If we grew up in environments where our feelings were often invalidated, it can be difficult to feel safe expressing emotions like anger or disappointment. Assertiveness is the middle ground between passive and aggressive communication. Someone who is passive may have trouble standing up for themselves or clearly stating their needs. Individuals with an aggressive approach often devalue others’ needs to get their own needs met. Regularly concealing our needs from those around us but expressing anger, resentment, or disappointment indirectly is known as passive-aggressiveness. This is illustrated in the chart below:
Something that comes up regularly in my sessions with clients experiencing anxiety is the mistaken belief that being assertive is somehow being unkind. But it’s truly an act of kindness to express ourselves genuinely to the people we care about. Being assertive is to say, “I am invested in making this work, and I trust you to fully hear me.” To build lasting connections with people, we have to practice vulnerability.
What’s one way you can practice assertiveness this week?
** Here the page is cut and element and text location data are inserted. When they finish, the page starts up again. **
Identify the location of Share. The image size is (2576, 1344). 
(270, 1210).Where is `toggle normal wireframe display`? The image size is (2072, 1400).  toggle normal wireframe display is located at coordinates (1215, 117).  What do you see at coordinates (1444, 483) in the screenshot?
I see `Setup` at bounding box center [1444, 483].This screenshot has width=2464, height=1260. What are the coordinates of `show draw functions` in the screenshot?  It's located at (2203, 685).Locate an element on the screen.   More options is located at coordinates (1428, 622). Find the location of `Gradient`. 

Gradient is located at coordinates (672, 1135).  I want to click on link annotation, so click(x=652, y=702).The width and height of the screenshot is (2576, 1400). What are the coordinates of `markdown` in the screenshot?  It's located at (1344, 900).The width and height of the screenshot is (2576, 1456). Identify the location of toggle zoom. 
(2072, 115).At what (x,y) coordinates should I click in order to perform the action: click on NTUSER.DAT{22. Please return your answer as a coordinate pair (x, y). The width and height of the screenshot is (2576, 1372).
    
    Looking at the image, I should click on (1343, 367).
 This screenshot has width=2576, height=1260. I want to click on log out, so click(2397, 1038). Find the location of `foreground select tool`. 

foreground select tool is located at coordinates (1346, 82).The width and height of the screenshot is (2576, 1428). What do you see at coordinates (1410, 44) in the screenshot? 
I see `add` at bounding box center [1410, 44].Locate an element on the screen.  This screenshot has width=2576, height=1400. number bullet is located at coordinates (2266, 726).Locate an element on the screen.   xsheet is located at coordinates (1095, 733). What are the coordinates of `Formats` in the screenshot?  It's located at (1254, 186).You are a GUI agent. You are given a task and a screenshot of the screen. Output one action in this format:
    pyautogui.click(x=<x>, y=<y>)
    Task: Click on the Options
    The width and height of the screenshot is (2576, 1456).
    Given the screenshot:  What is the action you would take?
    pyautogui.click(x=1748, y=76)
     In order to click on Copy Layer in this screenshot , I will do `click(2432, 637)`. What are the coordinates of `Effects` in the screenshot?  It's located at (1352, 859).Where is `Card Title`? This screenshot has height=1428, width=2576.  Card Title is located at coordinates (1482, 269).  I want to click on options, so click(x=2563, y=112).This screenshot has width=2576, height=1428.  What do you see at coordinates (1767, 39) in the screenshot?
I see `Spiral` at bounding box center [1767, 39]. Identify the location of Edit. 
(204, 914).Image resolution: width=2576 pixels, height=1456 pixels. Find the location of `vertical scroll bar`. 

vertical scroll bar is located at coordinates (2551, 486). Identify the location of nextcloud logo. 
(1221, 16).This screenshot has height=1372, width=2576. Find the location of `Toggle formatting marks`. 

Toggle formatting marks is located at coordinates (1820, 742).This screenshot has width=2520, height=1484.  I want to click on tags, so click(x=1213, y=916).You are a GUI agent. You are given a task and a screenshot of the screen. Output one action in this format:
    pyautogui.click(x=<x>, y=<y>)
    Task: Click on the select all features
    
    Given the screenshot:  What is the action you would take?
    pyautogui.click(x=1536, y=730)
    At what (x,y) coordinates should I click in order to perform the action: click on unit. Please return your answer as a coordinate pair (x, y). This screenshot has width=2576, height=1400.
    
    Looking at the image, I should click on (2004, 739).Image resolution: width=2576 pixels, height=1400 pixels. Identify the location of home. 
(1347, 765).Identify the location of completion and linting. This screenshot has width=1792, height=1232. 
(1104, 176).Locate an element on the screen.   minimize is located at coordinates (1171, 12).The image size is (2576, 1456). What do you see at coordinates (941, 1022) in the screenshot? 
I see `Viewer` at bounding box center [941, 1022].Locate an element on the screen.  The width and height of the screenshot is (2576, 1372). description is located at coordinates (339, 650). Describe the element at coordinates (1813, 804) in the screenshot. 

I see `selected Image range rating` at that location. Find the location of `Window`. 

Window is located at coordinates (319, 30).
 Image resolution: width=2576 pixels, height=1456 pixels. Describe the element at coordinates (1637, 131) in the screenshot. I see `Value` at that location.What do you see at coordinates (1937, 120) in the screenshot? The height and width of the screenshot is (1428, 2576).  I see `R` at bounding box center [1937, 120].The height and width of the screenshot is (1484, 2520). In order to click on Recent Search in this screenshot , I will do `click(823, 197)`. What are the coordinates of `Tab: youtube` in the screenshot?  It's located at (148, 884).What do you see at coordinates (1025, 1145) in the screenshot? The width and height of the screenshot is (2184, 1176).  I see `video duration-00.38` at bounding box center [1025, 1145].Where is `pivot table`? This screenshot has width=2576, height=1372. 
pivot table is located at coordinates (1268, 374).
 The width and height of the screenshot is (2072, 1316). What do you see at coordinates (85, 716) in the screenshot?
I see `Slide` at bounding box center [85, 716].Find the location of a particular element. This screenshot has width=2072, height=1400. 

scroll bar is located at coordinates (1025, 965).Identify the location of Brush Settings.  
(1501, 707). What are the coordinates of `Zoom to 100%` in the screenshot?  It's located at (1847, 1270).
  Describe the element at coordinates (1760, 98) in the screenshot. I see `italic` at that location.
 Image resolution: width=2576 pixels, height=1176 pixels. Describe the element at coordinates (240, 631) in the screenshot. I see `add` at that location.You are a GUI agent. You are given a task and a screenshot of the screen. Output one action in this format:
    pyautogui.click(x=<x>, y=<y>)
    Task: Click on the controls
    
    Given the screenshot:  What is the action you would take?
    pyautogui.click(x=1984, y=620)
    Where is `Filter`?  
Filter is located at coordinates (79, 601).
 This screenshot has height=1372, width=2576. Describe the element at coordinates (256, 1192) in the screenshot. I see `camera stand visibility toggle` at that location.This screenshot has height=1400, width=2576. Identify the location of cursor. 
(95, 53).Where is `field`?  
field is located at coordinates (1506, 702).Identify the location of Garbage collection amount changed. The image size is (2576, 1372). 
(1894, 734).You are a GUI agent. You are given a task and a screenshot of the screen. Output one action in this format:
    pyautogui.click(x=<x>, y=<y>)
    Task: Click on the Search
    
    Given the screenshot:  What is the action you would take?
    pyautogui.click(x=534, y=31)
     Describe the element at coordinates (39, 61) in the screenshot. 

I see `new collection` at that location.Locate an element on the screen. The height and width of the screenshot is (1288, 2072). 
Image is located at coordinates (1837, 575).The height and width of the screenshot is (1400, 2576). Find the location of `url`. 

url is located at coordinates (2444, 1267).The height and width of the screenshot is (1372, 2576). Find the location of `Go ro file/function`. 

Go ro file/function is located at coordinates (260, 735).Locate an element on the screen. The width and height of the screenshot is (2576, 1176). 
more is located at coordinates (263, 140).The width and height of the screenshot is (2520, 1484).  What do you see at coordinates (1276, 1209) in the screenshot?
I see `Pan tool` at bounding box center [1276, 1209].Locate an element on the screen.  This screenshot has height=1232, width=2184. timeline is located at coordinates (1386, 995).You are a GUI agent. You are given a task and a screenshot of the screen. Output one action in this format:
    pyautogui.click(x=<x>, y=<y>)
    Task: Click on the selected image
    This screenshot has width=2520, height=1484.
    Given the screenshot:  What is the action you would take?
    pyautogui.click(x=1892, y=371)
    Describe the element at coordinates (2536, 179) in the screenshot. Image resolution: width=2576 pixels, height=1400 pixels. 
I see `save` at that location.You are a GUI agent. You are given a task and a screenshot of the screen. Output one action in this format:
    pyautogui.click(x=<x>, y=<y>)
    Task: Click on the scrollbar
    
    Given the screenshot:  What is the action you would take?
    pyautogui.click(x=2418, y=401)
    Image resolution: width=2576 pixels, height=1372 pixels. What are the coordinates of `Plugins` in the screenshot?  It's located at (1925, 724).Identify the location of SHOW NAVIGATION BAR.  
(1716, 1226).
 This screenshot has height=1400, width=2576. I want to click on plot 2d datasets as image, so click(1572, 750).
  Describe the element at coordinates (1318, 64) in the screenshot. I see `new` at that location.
Is it asking for a raise, cutting off someone who’s mistreating you, telling the person you’re dating you want to take things to the next level? When you’ve identified how you want to communicate your needs, take some time to examine what your fears are surrounding that. What are you afraid will happen?
If someone cares about your well-being, they will want to meet your needs and boundary setting will help them understand what those are.